I think it’s also fairly clear than any scope for a Big Bore needs to be plenty strong. That is, it needs to handle the pounding it will take when the trigger is squeezed. Every time. That’s one sound reason why I use, and recommend, a fixed power, lightweight scope as there are fewer parts to shake loose, and less inertia. On both of my real heavy-hitters, the CZ550 in .458 Winchester, that has the ballistics of a .458 Lott, and the Ruger No.1 in .45-70 IMP,with the ballistic potential of a .458 Win Mag, I have fixed 4x by 20mm Burris scopes. They’ve proven to be tough and have eye reliefs of 5″. There’s little danger of getting “magnum eyebrow”. In addition, they only weigh a scant 8 oz each!
We need to keep in mind too that the removal or addition of a scope in the field will alter the balance of a rifle. That’s another reason why, in general, I like lightweight-compact scopes. There’s little to break, and they put less strain on screws and mounts when the rifle goes “kaboooommm!” due to minimal inertia.
A scope for a Big Bore should have a minimum of 4″ eye relief, and 5″ provides a comfort zone. Variable scopes will alter the eye relief as the zoom is turned for higher power. The higher the power setting, the less the eye relief! For game the size of Cape buffalo, bison, eland or moose, 4 to 6 power is surely the maximum that’s needed in a variable. At the low end, 1.5X to 2.5X would be excellent in my experience. 3 – 9 X 40mm’s are not essential for ANYTHING in the big game category inside 300 yards!
The COLOR of the scope, and its texture, is a personal matter. Personally, I prefer matte to shiny, whatever the color. High gloss black or silver high gloss, reflect way too much sunlight!

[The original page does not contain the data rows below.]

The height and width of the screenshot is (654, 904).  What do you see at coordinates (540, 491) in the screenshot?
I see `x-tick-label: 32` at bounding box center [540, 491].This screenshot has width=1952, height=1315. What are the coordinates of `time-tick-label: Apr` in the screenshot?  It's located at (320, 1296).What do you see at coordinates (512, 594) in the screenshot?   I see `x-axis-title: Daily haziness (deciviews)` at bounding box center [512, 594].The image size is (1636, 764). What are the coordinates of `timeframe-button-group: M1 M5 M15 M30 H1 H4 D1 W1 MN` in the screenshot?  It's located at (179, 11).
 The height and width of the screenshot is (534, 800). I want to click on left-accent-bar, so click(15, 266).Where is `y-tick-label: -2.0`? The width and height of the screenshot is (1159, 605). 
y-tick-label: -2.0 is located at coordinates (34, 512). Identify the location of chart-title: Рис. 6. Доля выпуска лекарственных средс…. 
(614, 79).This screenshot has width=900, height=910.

The little scope on my CZ550 was only available in high gloss black at the time of purchase, so I took it, but would have preferred matte black.
Cost is also a personal matter. However, a very costly scope isn’t essential to insure that it meets all good criteria. On the other mitt, a cheap scope ($100, or less) on a Big Bore, with its powerful back-thrust, will give cheap results. For my money, I’d go at least $250 for a solid, fixed low-end power, that’s relatively light and compact with excellent eye relief. And that’s exactly what I’ve done.
Some hunters, PH’s and guides prefer NOT to scope their Big Bores. IF that decision is based on sound reasons, I’d have no issues with it. For myself, however, and I think for the majority of large game/DG hunters, a scope that fits the parameters outlined above is non-debatable.